I'm using the Number Filter Node on some Documents. Said Documents' title are numbers. After the Number Filter did its work, the Document titles are empty/blank.

Is there a way to tell the Node to ignore Document titles or some other workaround? Couldn't find any for now (except the document extractor/string to document again, but in that case its way too sophisticated).

Thanks,

Manu

Hi Manu,

document titles are treated like any other text in documents and can not be ignored by filtering or preprocessing. You can however, append the original document as additional column.

Cheers, Kilian

Hi Kilian,

thanks for your idea. I built a little workaround, where the Number Filter Node will append the orig document and hence the original title can be extracted from that and later on be combined with the extracted "number filtered text".

I attached the workflow.

Btw, your paper "The KNIME Text Processing Plugin" is quite helpful for my master thesis :)

Cheers,

Manu

Thank you.
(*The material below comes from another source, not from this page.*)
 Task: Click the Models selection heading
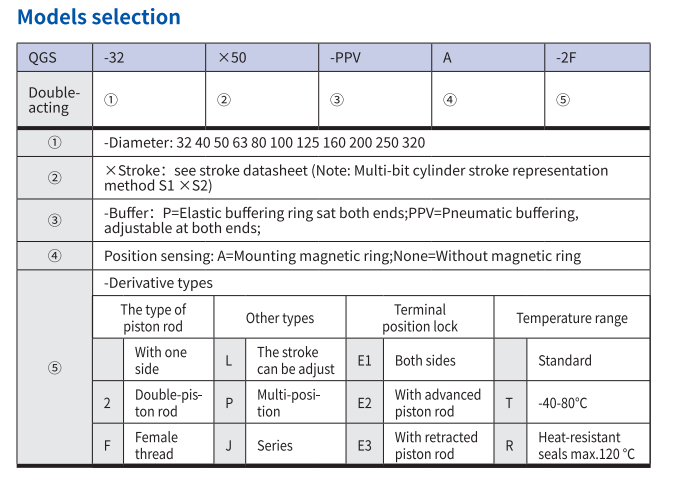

What is the topic of your thesis?

Cheers, Kilian

It's about "the impact of data preprocessing and feature selection on machine learning algorithms" (text mining/text categorization). First I thought about coding in python but I checked out KNIME and started to like it :)

Since I don't want to use existing data sets only, I started to create my own using wikipedia articles and their categories. It's distracting my focus on the actual work a little bit right now (https://tech.knime.org/node/55909/view), but I find it quite interessting as well.

Cheers,

Manu

Sounds very interesting. What I can tell from text mining projects is that the impact of preprocessing and feature selection for text classification is huge anf proper filtering of feature is essential to reduce the computational load.

Cheers, Kilian

Is there really no prospect for 'fixing' this? I mean, wanting to apply text processing to the body text and not the title is hardly a strange desire; in fact I suspect it is almost always the default in terms of what a user would want and expect. I know there are possible workarounds but often they are messy and sometimes they don't work.

For example, in one scenario, after having lost the titles from the documents, I extract the text using the Document Data Extractor, then turn the strings back into documents in order to reinstate the original filenames. But in some cases, the extracted strings contain concatenated words (I recently posted about this here in relation to the N Chars filter) due to some kind of tokenization glitch. (On a side note, this particular workaround would not be necessary if there was some way to insert titles into documents, but the Document Data Assigner appears to let you do everything except that. But even that would be a workaround for a problem that shouldn't exist in the first place.)

I don't want to sound ungrateful, because I love the text processing features of Knime and I can see that they are still developing. But this is one behaviour that has long driven me crazy and for which I still can't see the logic.